Herscowitz said he is proud of the initiative's efforts, especially in bringing the various actors together. The level of coordination among the donor organizations is “unprecedented,” he said, citing the example of household solar, where Power Africa, the AfDB and the U.K. Department for International Development got together to discuss their work on in the space and decided to have DfID take the lead. That cooperation helped shape what U.K.’s Energy Africa initiative does, Herscowitz said.  
There are organizations stepping up to lead on other issues as well, like the World Bank and AfDB on grid rollout, organizations like the U.S. Trade Development Agency on project preparation, and the IFC on grid-level solar.

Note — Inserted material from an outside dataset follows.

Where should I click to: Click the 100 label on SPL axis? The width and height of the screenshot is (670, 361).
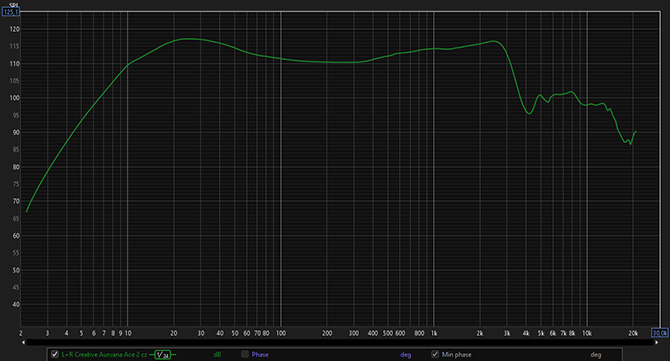coord(15,98)
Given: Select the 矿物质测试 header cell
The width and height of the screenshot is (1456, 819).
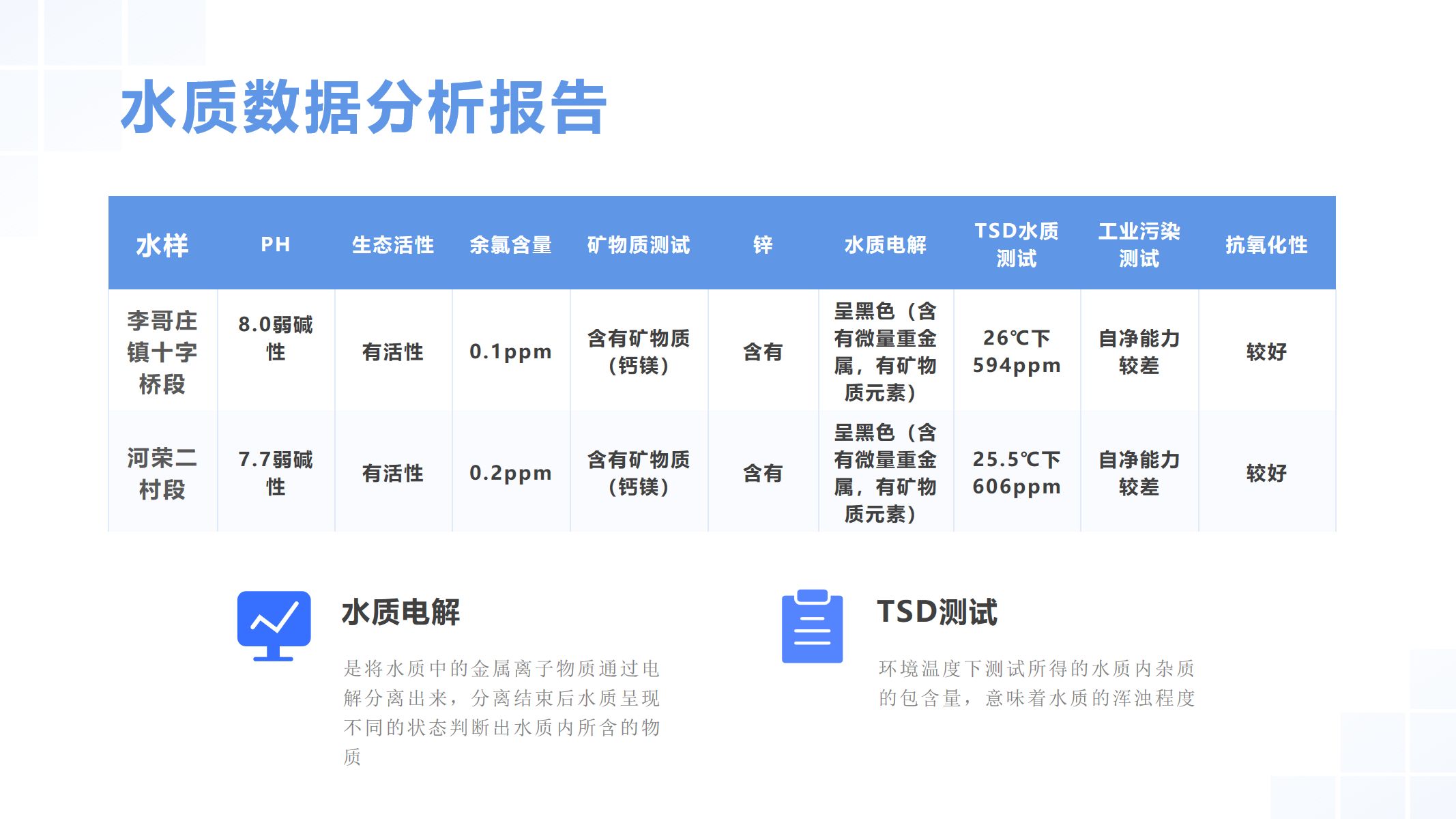Looking at the screenshot, I should [639, 245].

With so many players, determining how each player slots in and where donor and DFI capital should be used is important.  
The IFC’s Scaling Solar initiative, for example, emerged to fill a gap in helping to structure and simplify the process of developing grid-connected solar projects. The program developed a template process and document set to help a government run through a process determining how much solar they want on their grid, where it should go, if appropriate sites can be developed and how it could run a competitive process to identify an independent power producer.
“Scaling Solar is designed with collaboration in that donor and DFI ecosystem in mind,” Ferguson said.
Governments will need help paying for advisory work and in financing the projects themselves, which is where donors can step in. For example, in Zambia, the first country to sign on to Scaling Solar, DfID and Power Africa are helping pay for advisory costs.
Donor financing helped many of the rapidly expanding home solar companies get off the ground — one of the most exciting development to Herscowitz personally. Super-efficient fans, irons and televisions are allowing off-grid customers to “live an on-grid life,” he said, which can change the market and impact the climate change discussion.
“Donors and public money is limited and precious and, I would argue, should be targeted where you can’t attract private capital — transmission lines, distribution companies, public utilities, all of those things that you can't attract private capital for,” Ferguson said.
But every market where Power Africa is tracking deals has some role for the public sector to play — its role is to “bridge market imperfections,” test new models and get first-of-a-kind deals done, Herscowitz said.

How well Power Africa picks the places or types of projects it invests in and how that translates to achieving its goals will certainly be measured against the roadmap, which may well serve as a blueprint as the U.S. and its big coalition of partners work to push things along.